Which lines run from the line with "Task: Click the Average" through the line with "Given: Select the Balçova" in the entries below? Print them exactly, both ends included, and nothing more.

Stored data entries:
- - - - - - -
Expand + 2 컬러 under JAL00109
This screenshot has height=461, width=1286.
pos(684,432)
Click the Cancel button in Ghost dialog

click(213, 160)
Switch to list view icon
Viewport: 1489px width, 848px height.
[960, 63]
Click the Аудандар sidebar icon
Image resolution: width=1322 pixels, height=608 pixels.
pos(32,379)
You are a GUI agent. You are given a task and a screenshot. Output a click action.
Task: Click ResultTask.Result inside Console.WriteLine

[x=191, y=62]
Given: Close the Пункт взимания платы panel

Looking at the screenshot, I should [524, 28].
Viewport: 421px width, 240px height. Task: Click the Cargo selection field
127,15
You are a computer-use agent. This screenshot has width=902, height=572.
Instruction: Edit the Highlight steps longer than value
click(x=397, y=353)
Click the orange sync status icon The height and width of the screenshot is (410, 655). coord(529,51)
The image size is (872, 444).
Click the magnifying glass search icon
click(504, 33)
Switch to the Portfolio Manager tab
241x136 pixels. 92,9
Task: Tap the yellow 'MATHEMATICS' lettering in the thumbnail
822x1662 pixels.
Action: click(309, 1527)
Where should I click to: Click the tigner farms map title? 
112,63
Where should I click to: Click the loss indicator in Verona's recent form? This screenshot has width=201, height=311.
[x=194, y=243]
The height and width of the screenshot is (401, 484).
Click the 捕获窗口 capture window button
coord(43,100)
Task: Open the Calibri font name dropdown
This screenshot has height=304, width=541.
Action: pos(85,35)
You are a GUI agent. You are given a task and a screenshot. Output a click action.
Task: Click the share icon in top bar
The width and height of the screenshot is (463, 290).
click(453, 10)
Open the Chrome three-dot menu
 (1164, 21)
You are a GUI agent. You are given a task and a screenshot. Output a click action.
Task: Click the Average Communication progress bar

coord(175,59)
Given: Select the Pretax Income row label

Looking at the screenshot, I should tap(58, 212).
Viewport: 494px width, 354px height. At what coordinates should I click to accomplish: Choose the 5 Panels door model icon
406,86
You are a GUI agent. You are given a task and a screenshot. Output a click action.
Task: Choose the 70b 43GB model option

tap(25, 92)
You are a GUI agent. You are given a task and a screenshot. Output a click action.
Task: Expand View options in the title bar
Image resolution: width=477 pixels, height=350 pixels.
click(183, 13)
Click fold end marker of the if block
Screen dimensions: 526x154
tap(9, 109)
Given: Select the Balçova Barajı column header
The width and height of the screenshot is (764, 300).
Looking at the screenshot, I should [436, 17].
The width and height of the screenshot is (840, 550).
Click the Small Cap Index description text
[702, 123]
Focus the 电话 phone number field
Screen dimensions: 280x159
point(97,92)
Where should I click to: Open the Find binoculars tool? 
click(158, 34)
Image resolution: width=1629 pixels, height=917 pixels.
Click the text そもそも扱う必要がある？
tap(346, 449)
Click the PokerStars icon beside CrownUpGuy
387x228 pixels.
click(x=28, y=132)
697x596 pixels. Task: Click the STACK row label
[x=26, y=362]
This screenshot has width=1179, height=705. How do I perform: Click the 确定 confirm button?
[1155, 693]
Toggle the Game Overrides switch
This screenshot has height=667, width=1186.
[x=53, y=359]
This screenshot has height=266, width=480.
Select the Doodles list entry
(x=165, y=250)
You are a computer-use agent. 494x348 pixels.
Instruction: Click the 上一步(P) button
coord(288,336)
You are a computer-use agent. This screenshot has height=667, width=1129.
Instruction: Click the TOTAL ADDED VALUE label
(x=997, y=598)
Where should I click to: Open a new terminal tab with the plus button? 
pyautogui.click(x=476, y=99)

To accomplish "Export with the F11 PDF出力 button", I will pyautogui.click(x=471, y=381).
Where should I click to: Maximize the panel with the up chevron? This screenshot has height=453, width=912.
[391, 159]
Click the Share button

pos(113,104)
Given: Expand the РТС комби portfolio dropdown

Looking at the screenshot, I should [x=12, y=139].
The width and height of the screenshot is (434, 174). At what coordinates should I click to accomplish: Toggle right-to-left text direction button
- - - - - - -
▶ [Task output]:
Task: Click the Average Communication progress bar

coord(175,59)
Given: Select the Pretax Income row label

Looking at the screenshot, I should tap(58, 212).
Viewport: 494px width, 354px height. At what coordinates should I click to accomplish: Choose the 5 Panels door model icon
406,86
You are a GUI agent. You are given a task and a screenshot. Output a click action.
Task: Choose the 70b 43GB model option

tap(25, 92)
You are a GUI agent. You are given a task and a screenshot. Output a click action.
Task: Expand View options in the title bar
Image resolution: width=477 pixels, height=350 pixels.
click(183, 13)
Click fold end marker of the if block
Screen dimensions: 526x154
tap(9, 109)
Given: Select the Balçova Barajı column header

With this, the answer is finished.